Could you turn the lines below into a numbered list, skipping blank lines and leaving the pictures out?

**** Entries provided ****

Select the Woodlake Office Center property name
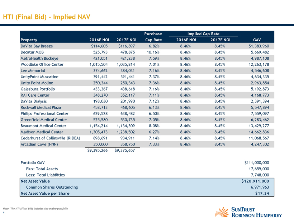 pyautogui.click(x=42, y=64)
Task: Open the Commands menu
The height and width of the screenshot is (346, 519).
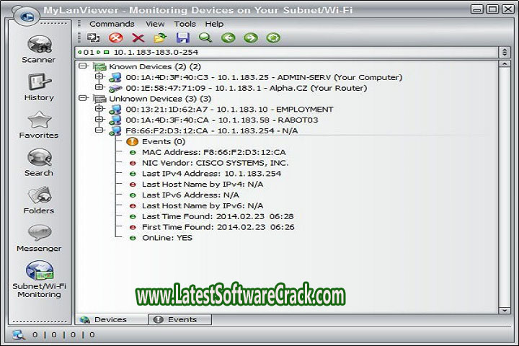Action: tap(112, 24)
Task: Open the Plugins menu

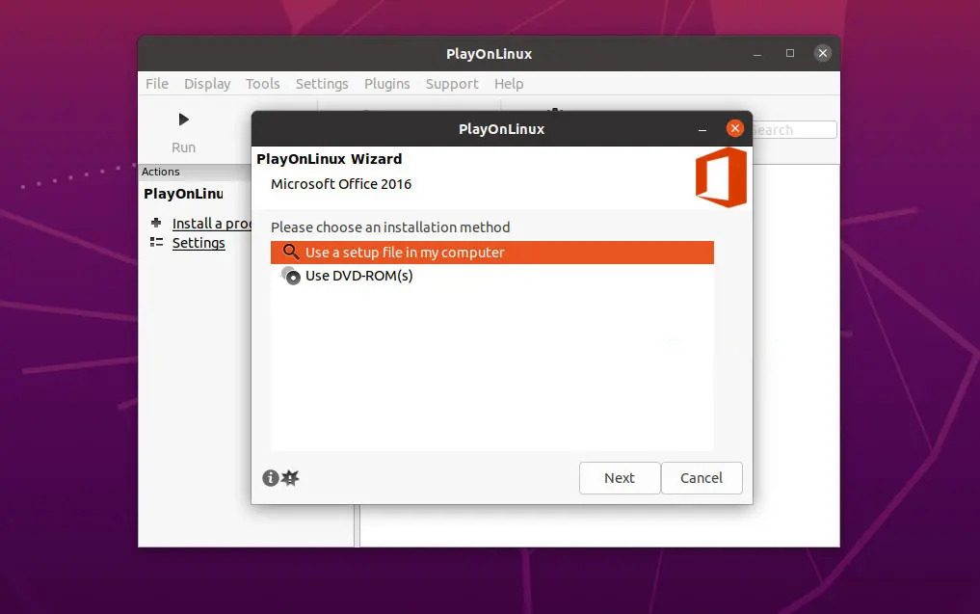Action: [x=386, y=84]
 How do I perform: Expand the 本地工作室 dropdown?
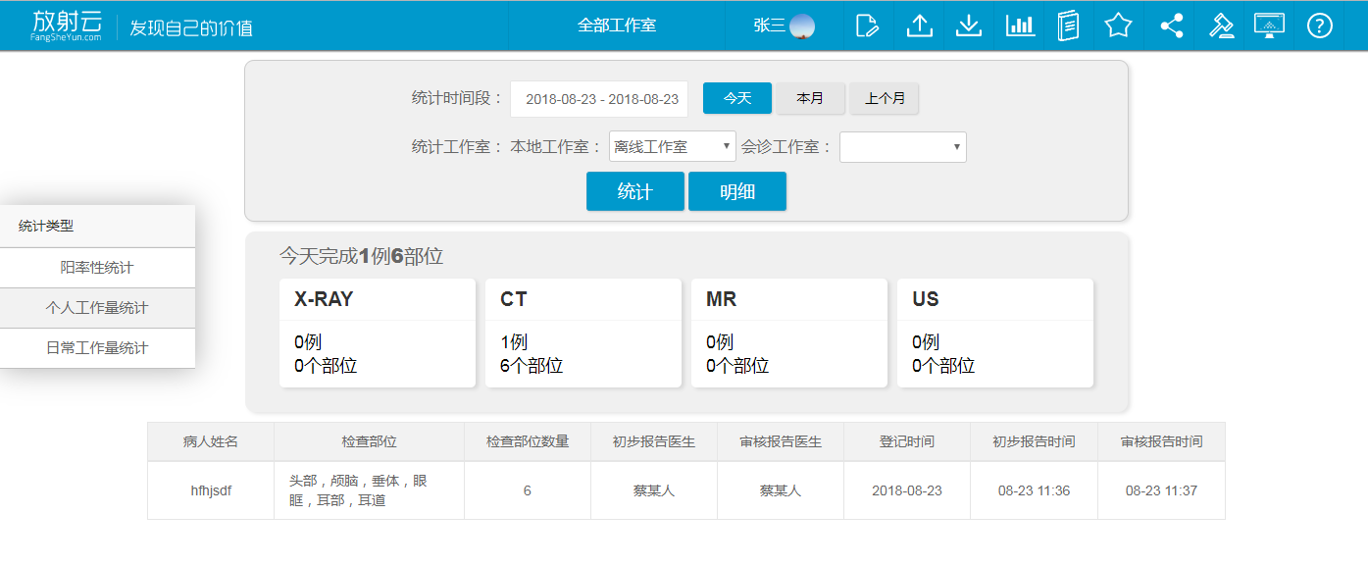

****

**Solution for this problem:**
1. Select the Woodlake Office Center property name
2.  pyautogui.click(x=42, y=64)
3. Task: Open the Commands menu
4. The height and width of the screenshot is (346, 519).
5. Action: tap(112, 24)
6. Task: Open the Plugins menu
7. Action: [x=386, y=84]
8.  How do I perform: Expand the 本地工作室 dropdown?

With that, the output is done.